How should priorities be assigned given hard real-time constraints? We’ll assume each device has a service deadline D after the arrival of its service request.

If not otherwise specified, assume D is the time until the *next* request for the same device. This is a reasonably conservative assumption that prevents the system from falling further and further behind. For example, it makes sense that the keyboard handler should finish processing one character before the next arrives.

“Earliest Deadline” is a strategy for assigning priorities that is guaranteed to meet the deadlines if any priority assignment can meet the deadlines. It’s very simple: Sort the requests by their deadlines. Assign the highest priority to the earliest deadline, second priority to the next deadline, and so on. A weak priority system will choose the pending request with the highest priority, i.e., the request that has the earliest deadline.

Earliest Deadline has an intuitive appeal. Imagine standing in a long security line at the airport. It would make sense to prioritize the processing of passengers who have the earliest flights assuming that there’s enough time to process everyone before their flight leaves. Processing 10 people whose flights leave in 30 minutes before someone whose flight leaves in 5 min will cause that last person to miss their flight. But if that person is processed first, the other passengers may be slightly delayed but everyone will make their flight. This is the sort of scheduling problem that Earliest Deadline and a weak priority system can solve.

(Records from a pointing dataset)
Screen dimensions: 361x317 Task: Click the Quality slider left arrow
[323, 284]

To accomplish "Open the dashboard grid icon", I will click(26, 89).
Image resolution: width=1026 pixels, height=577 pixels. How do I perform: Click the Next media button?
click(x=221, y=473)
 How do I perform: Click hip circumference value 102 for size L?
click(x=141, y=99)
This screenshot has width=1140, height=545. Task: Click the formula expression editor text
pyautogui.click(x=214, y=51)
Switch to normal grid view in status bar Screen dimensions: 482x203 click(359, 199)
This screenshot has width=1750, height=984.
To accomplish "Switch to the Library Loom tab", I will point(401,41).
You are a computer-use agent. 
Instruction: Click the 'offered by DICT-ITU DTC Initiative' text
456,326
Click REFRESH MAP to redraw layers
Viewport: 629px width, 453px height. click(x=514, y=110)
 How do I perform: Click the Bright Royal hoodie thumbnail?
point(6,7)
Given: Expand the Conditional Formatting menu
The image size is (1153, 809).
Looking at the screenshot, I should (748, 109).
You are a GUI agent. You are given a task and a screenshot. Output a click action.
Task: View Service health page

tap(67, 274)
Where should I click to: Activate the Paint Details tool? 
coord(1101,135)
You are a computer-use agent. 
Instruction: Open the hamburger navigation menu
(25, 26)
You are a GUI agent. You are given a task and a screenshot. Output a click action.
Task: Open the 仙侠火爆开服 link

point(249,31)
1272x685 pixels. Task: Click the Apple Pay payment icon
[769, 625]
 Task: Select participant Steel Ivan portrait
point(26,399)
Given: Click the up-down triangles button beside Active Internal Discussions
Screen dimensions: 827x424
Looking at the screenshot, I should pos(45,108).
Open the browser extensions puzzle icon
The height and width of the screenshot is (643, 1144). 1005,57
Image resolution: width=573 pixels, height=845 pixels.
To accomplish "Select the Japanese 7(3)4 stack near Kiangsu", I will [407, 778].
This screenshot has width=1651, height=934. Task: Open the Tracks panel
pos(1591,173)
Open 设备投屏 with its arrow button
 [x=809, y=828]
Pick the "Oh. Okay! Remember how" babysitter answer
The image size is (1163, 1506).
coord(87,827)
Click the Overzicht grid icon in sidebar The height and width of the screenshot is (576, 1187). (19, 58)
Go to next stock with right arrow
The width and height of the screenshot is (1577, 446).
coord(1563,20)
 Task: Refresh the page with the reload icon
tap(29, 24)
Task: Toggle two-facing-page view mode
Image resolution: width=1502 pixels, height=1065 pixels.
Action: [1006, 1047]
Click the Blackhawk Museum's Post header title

== Goals ==
1. In the text on deadline-based priorities, rewrite the paragraph that begins "“Earliest Deadline” is a strategy" as a short bulleted list that keeps its main facts.
2. According to the text on deadline-based priorities, what should D be taken to mean when nothing else is specified?
3. Continue the text on deadline-based priorities from the end of its last sentence.

== Responses to the exercise ==
1.
- Earliest Deadline is a strategy for assigning priorities.
- If any priority assignment can meet the deadlines, this strategy is guaranteed to meet them.
- Requests are sorted by their deadlines.
- The earliest deadline gets the highest priority, the next deadline gets second priority, and so on.
- A weak priority system picks the pending request with the highest priority, which is the one with the earliest deadline.

2. D is the time until the next request for the same device.

3.
It’s outside the scope of our discussion, but it’s interesting to think about what should happen if some flights are going to be missed. If the system is overloaded, prioritizing by earliest deadline may mean that everyone will miss their flights! In this scenario it might be better to assign priorities to minimize the total number of missed flights. This gets complicated in a hurry since the assignment of priorities now depends on exactly what requests are pending and how long it will take them to be serviced. An intriguing problem to think about!


In a weak priority system the currently-running task will always run to completion before considering what to run next. This means the worst-case latency for a device always includes the worst-case service time across all the other devices, i.e., the maximum time we have to wait for the currently-running task to complete.

If there’s a long-running task that usually means it will be impossible to meet tight deadlines for other tasks. For example, suppose disk requests have a 800 us deadline in order to guarantee the best throughput from the disk subsystem. Since the disk handler service time is 500 us, the maximum allowable latency between a disk request and starting to execute the disk service routine is 300 us.

Oops! The weak priority scheme can only guarantee a maximum latency of 800 us, not nearly fast enough to meet the disk deadline. We can’t meet the disk deadline using weak priorities.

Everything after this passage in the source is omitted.